Spark学习之4:SparkContext执行过程

本文主要讲述standalone模式下,应用程序启动后,创建SparkConf、SparkContext的执行过程。
在应用程序中,一般会先创建SparkConf对象,并作相应的参数设置,然后用该对象来初始化SparkContext对象。

1. SparkConf

SparkConf管理Spark应用程序的配置,参数以key-value形式表示。
class SparkConf(loadDefaults: Boolean) extends Cloneable with Logging {
  import SparkConf._
  /** Create a SparkConf that loads defaults from system properties and the classpath */
  def this() = this(true)
  private val settings = new ConcurrentHashMap[String, String]()
  if (loadDefaults) {
    // Load any spark.* system properties
    for ((key, value) <- Utils.getSystemProperties if key.startsWith("spark.")) {
      set(key, value)
    }
  }
如果loadDefaults=true,则会通过System.getProperties获取SparkSubmit设置的Spark属性参数。
所有的参数以key-value形式存储在ConcurrentHashMap对象中。

2. SparkContext

2.1 创建SparkEnv

  private[spark] def createSparkEnv(
      conf: SparkConf,
      isLocal: Boolean,
      listenerBus: LiveListenerBus): SparkEnv = {
    SparkEnv.createDriverEnv(conf, isLocal, listenerBus)
  }
  private[spark] val env = createSparkEnv(conf, isLocal, listenerBus)
  SparkEnv.set(env)

2.2 创建TaskScheduler

  private[spark] var (schedulerBackend, taskScheduler) =
    SparkContext.createTaskScheduler(this, master)

2.2.1 SparkContext.createTaskScheduler

在standalone摸下执行:
  private def createTaskScheduler(
      sc: SparkContext,
      master: String): (SchedulerBackend, TaskScheduler) = {
      ...
    master match {
      ...
      case SPARK_REGEX(sparkUrl) =>
        val scheduler = new TaskSchedulerImpl(sc)

数据条目 ::

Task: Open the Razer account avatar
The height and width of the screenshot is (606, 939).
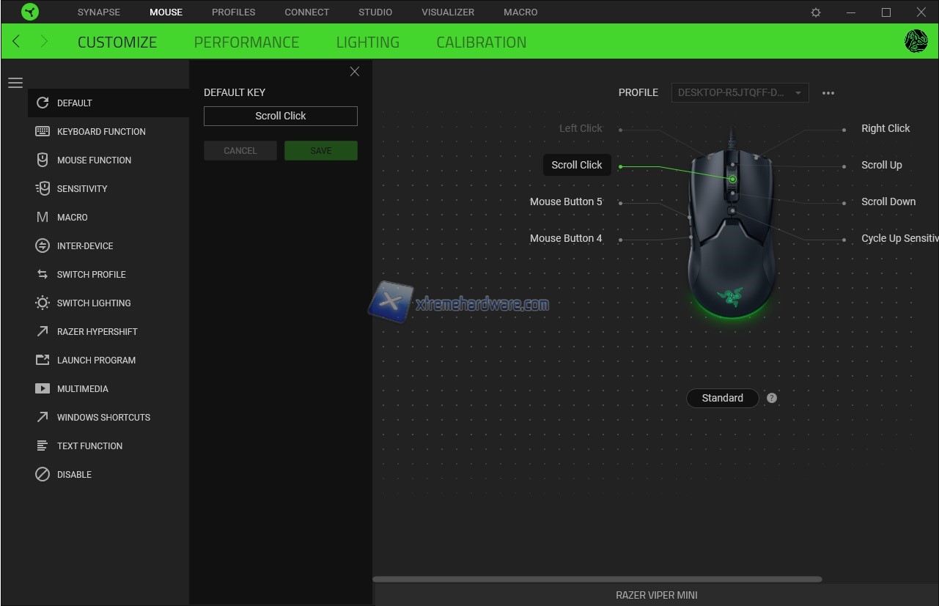Action: point(916,42)
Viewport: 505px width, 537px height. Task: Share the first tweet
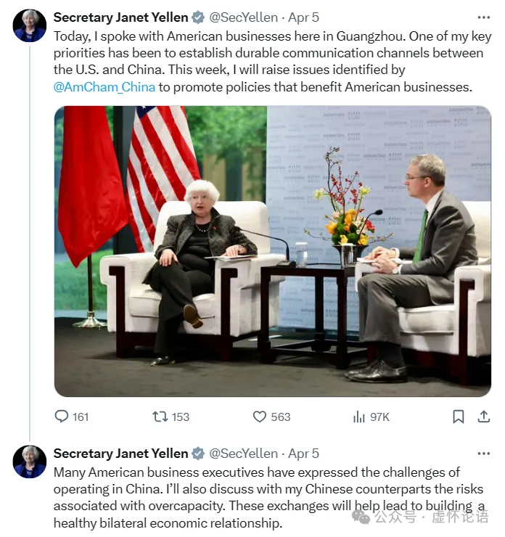[x=483, y=417]
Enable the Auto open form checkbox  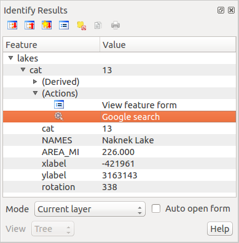point(156,209)
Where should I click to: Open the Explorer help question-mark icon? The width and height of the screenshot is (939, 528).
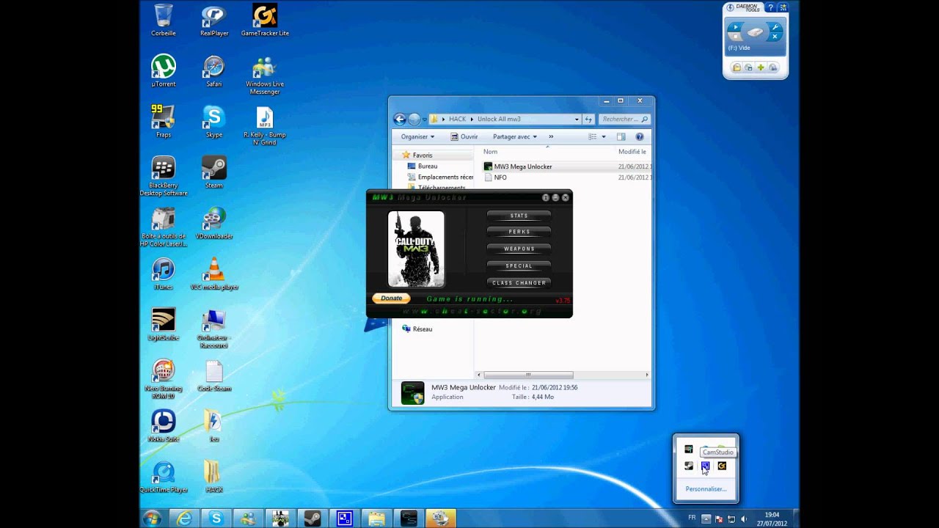639,136
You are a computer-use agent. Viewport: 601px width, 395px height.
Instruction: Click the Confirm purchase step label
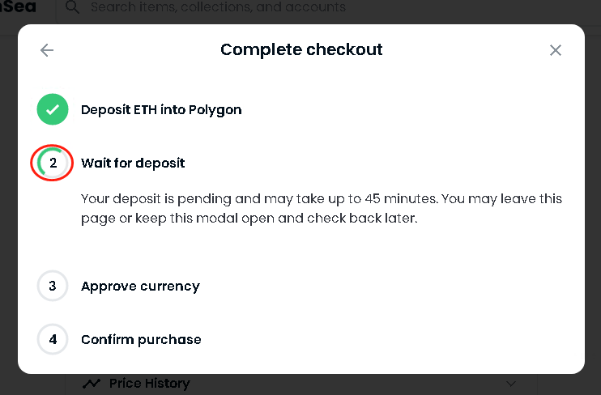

练习要求 ::
根据这篇讲SparkContext执行过程的文档段落,回答:
(a) SparkConf中的参数以什么形式表示?
(b) createSparkEnv方法内部调用了哪个方法来创建SparkEnv?
(c) 在createTaskScheduler中,匹配到SPARK_REGEX(sparkUrl)时,新建的scheduler是哪个类的实例?
上面这些行与答题无关,不必查看。

练习输出 ::
(a) key-value形式
(b) SparkEnv.createDriverEnv
(c) TaskSchedulerImpl